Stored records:
************

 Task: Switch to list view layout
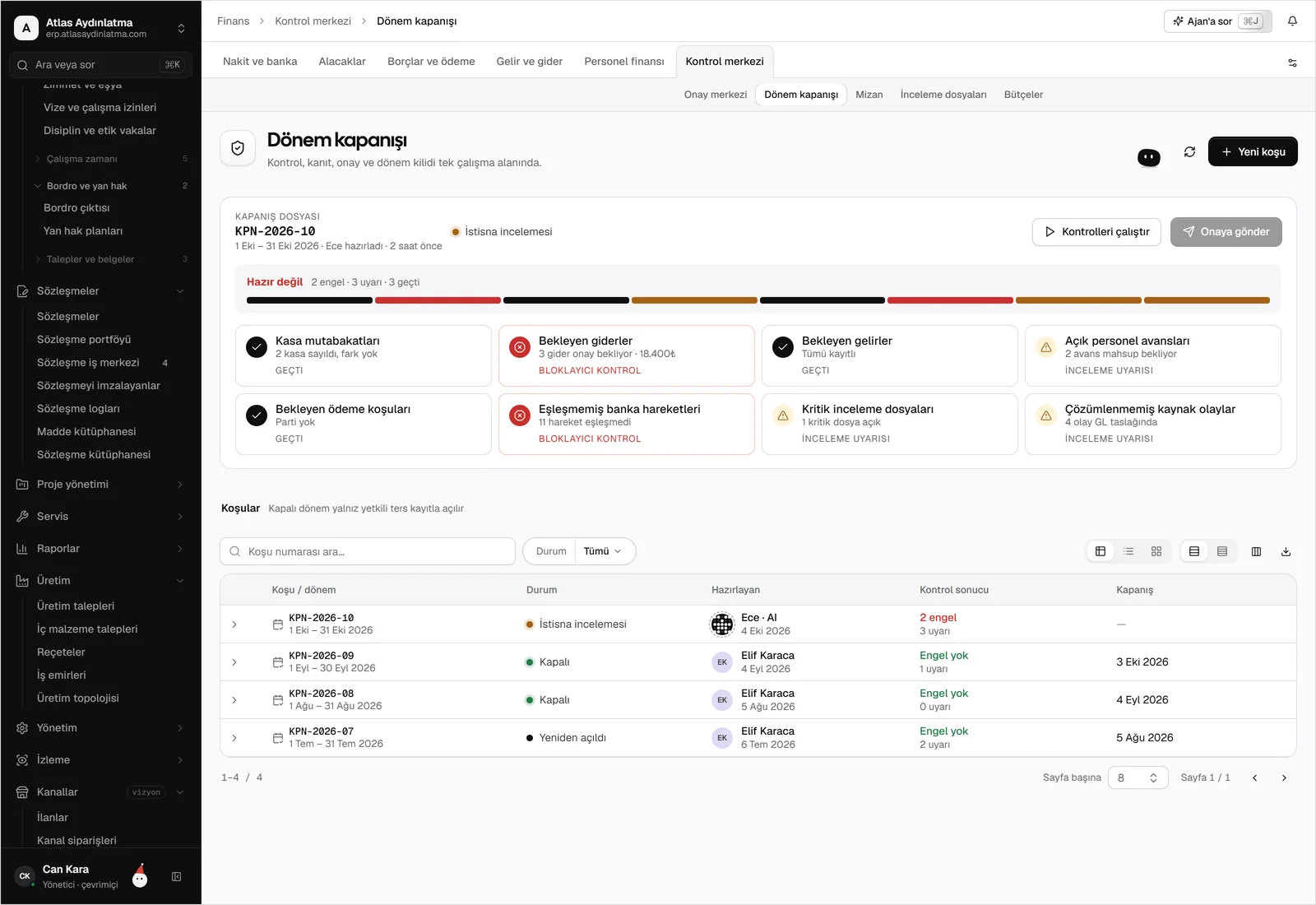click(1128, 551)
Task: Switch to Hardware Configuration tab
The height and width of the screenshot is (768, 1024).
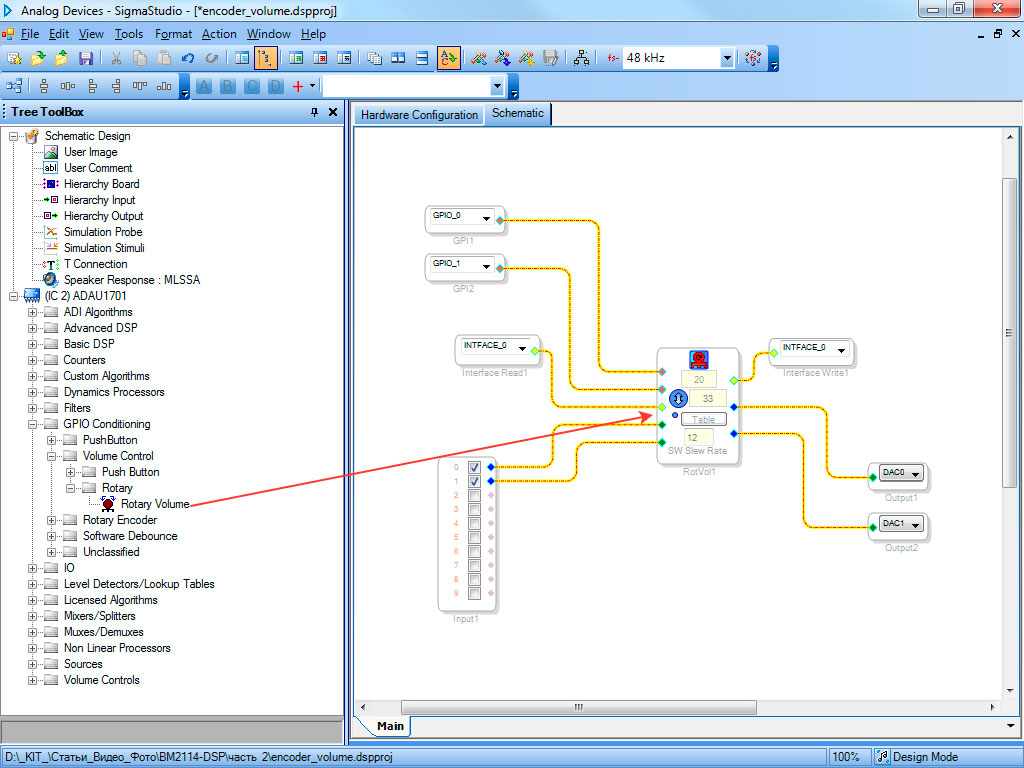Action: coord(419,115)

************

A verbatim copy of all the records, minus the pictures, is the expected answer.

**Solution**
 Task: Switch to list view layout
click(1128, 551)
Task: Switch to Hardware Configuration tab
The height and width of the screenshot is (768, 1024).
Action: coord(419,115)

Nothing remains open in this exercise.